Entscheidungsstichwort (Thema)
Insolvenzsicherungsbeiträge. Tarifvertrag Sozialkassenverfahren. Arbeitszeitflexibilisierung im Gerüstbauhandwerk und Insolvenzsicherung
Leitsatz (redaktionell)
Der Insolvenzsicherungsbeitrag ist nicht bei der Arbeitszeitflexibilisierung mit 2-monatigem Ausgleichszeitraum, sondern bei der Arbeitszeitflexibilisierung mit 12-monatigem Ausgleichszeitraum zuzahlen.
Normenkette
VTV-Gerüstbaugewerbe § 9; RTV § 3
Verfahrensgang
ArbG Wiesbaden (Entscheidung vom 22.08.2012; Aktenzeichen 6 Ca 2465/11) |
Nachgehend
Tenor
Die Berufung der Beklagten gegen das Urteil des Arbeitsgerichts vom 22.08.2012 - 6 Ca 2465/11 - wird kostenpflichtig zurückgewiesen.

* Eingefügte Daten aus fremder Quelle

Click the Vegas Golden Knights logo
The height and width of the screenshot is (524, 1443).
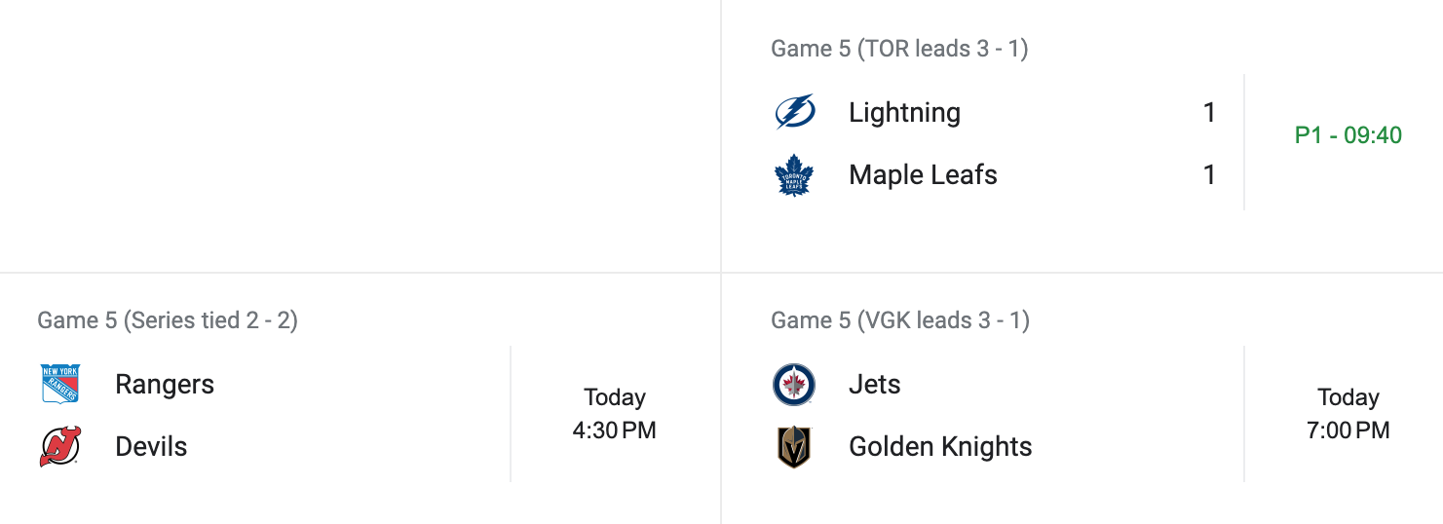794,447
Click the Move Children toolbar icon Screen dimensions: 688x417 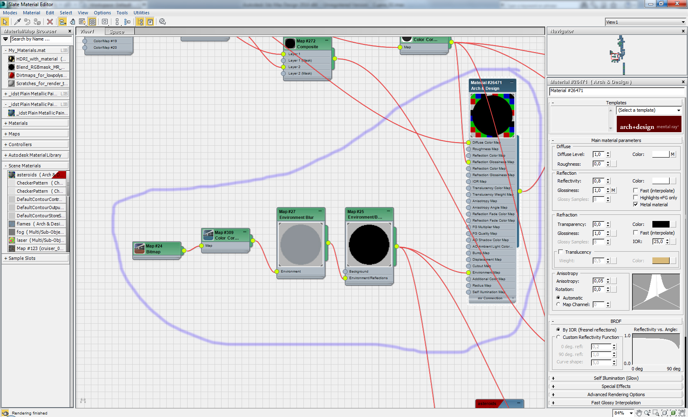[x=63, y=22]

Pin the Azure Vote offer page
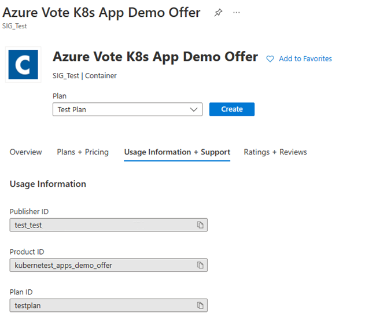tap(218, 13)
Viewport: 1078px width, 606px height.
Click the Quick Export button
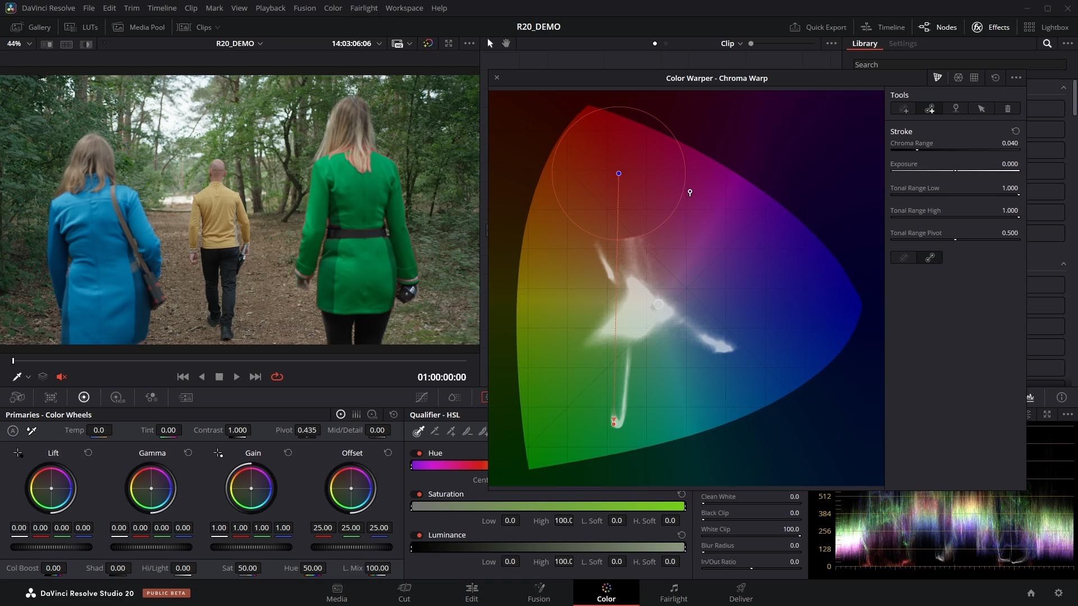tap(818, 27)
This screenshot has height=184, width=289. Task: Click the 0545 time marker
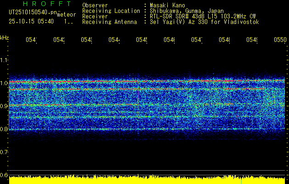pyautogui.click(x=142, y=40)
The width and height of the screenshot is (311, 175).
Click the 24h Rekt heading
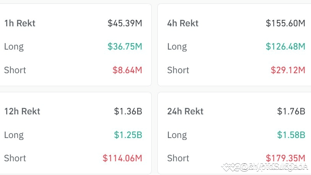click(185, 111)
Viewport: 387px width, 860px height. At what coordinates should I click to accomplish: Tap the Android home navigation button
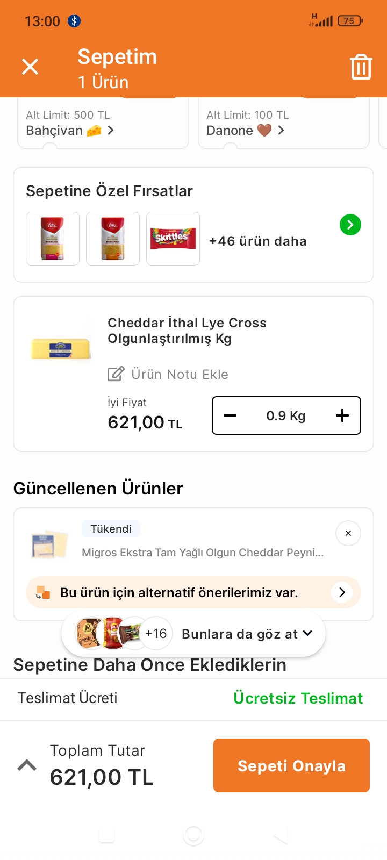click(x=194, y=835)
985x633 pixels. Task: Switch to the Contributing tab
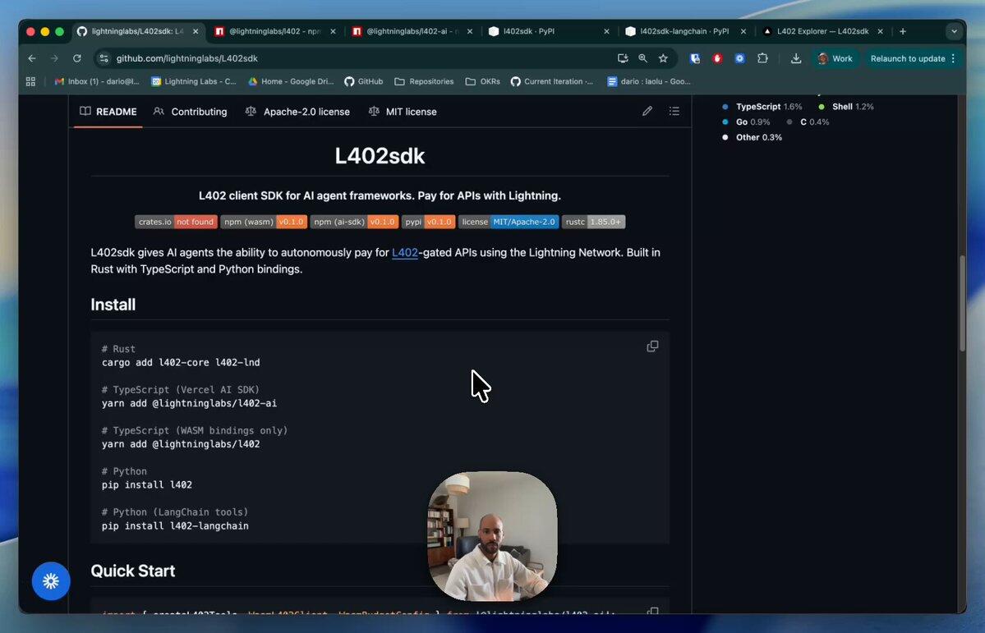pos(199,111)

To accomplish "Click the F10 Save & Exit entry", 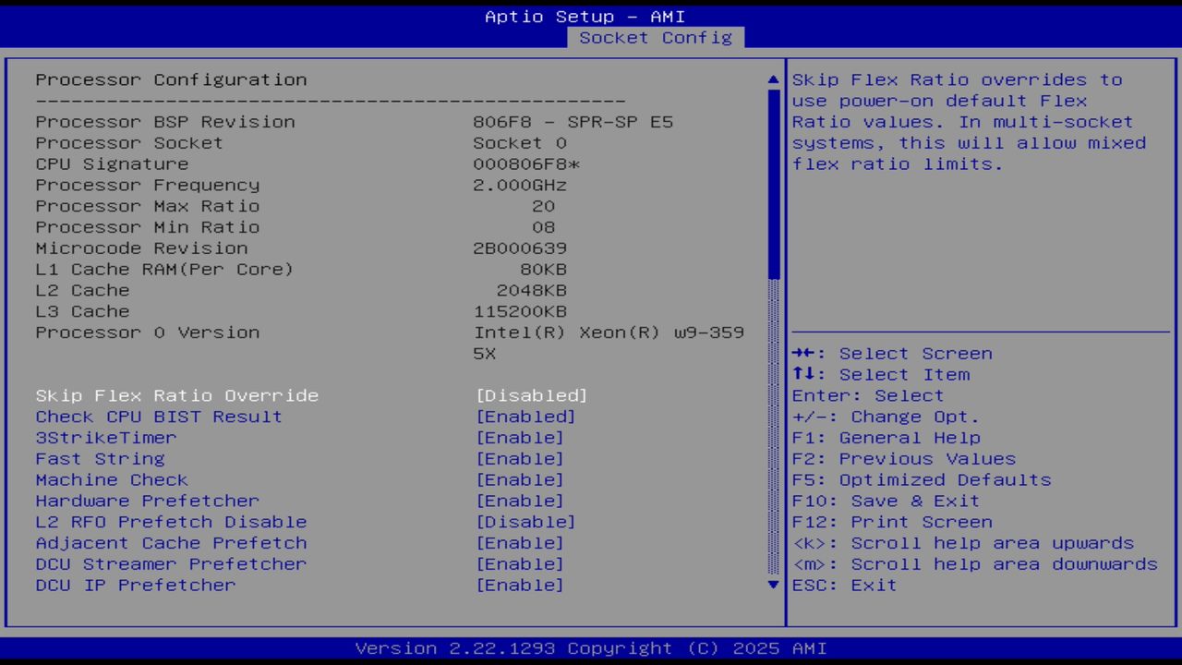I will coord(884,501).
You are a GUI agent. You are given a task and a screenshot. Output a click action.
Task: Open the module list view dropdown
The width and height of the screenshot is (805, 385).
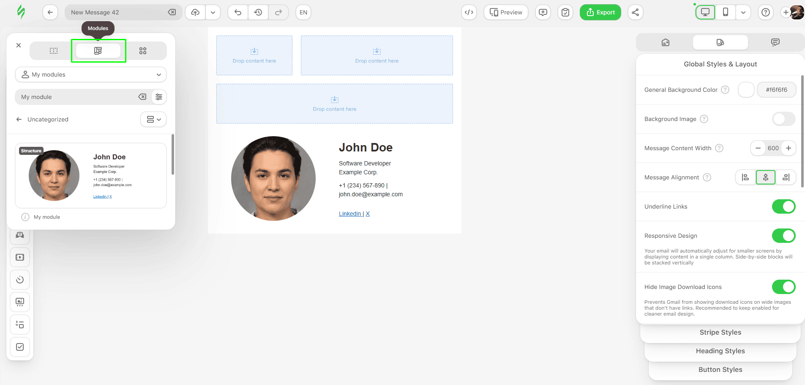[153, 119]
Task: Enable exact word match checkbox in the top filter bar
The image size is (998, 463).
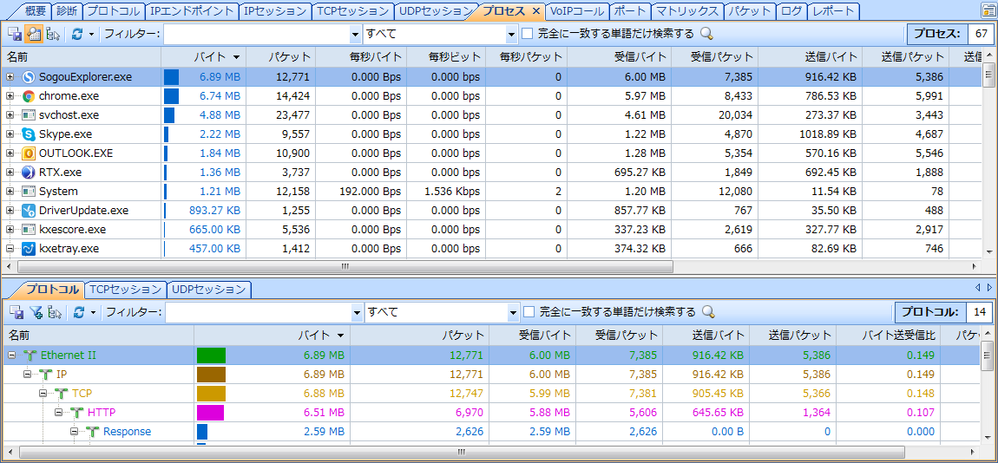Action: pos(527,34)
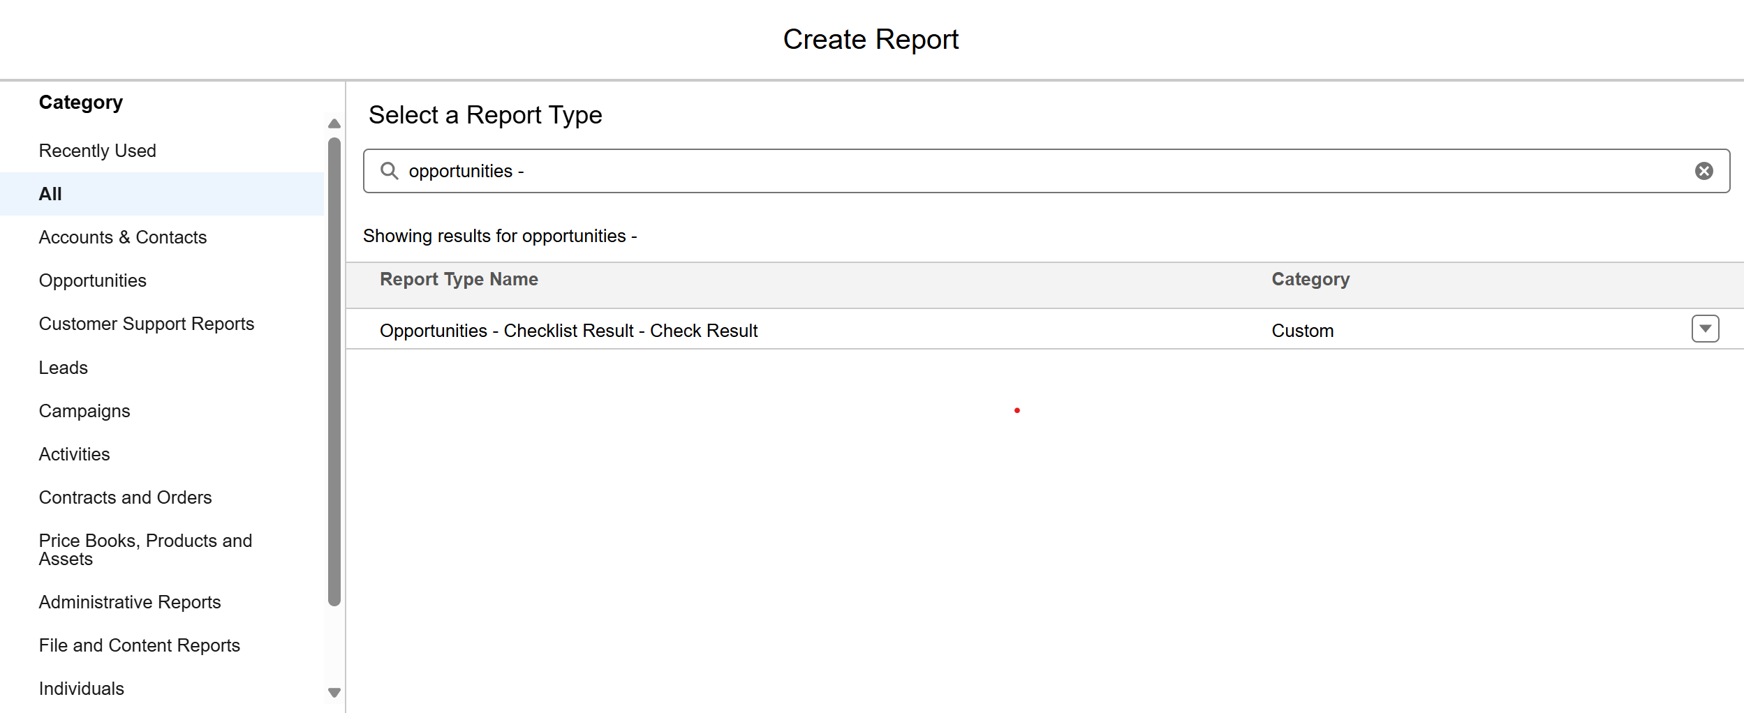Open Administrative Reports category
Screen dimensions: 1744x713
(x=130, y=602)
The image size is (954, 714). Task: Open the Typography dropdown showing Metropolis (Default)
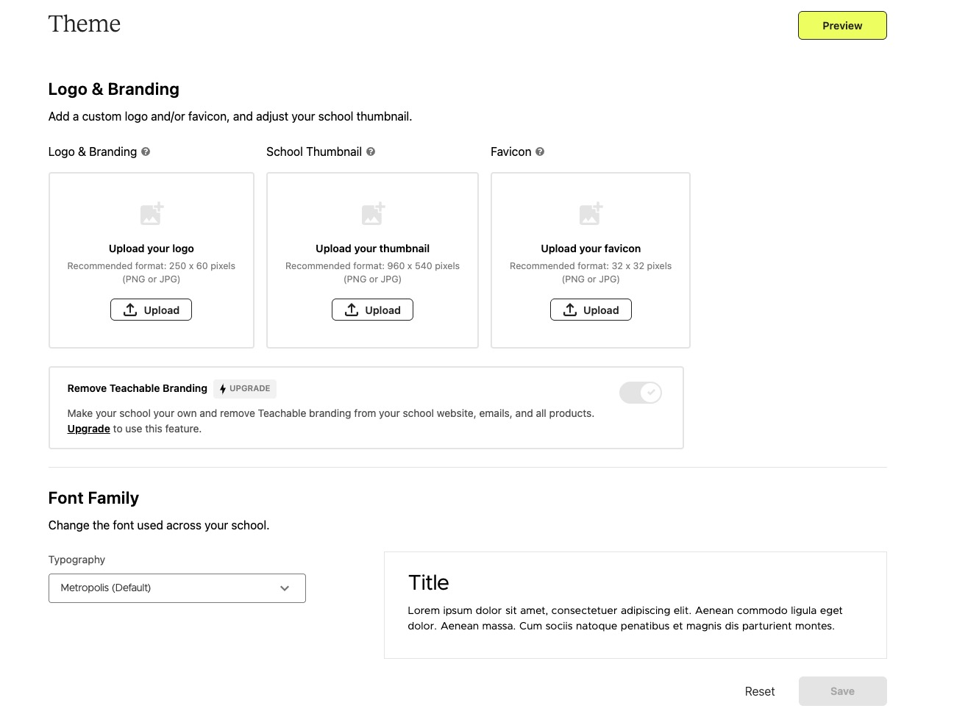[x=177, y=588]
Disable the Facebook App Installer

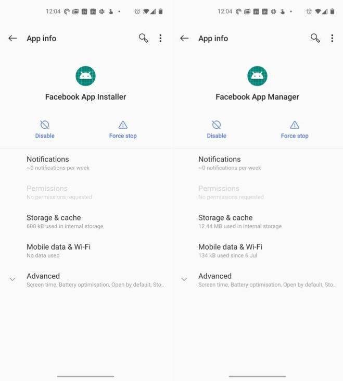(x=45, y=130)
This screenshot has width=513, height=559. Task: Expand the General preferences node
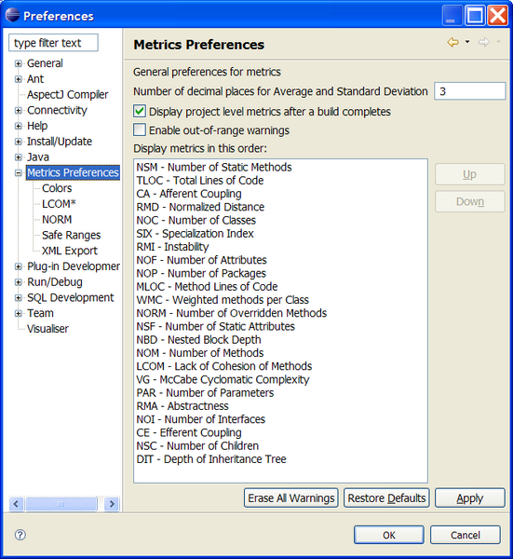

Die Revision wird zugelassen.
Tatbestand
Die Parteien streiten darüber, ob die Beklagte verpflichtet ist, an den Kläger Insolvenzsicherungsbeiträge nach dem Tarifvertrag über das Sozialkassenverfahren im Gerüstbaugewerbe zu zahlen.
Der Kläger ist eine gemeinsame Einrichtung der Tarifvertragsparteien des Gerüstbaugewerbes. Er ist die Einzugsstelle u. a. für die Zahlung der Insolvenzsicherungsbeiträge. Er nimmt die Beklagte auf der Grundlage des allgemeinverbindlich erklärten Tarifvertrages über das Sozialkassenverfahren im Gerüstbaugewerbe vom 20. Januar 1994 in der Fassung vom 11. Juni 2002 (VTV) in ursprünglich zwei getrennten Verfahren, die das Arbeitsgericht zur gemeinsamen Verhandlung und Entscheidung miteinander verbunden hat, auf Zahlung von Insolvenzsicherungsbeiträgen in Höhe von insgesamt 12.400,00 Euro für die Jahre 2008 bis 2010 in Anspruch. Die Klagen sind der Beklagten am 10. bzw. am 18. Oktober 2011 zugestellt worden. Die Höhe der geltend gemachten Insolvenzsicherungsbeiträge ist zwischen den Parteien nicht streitig.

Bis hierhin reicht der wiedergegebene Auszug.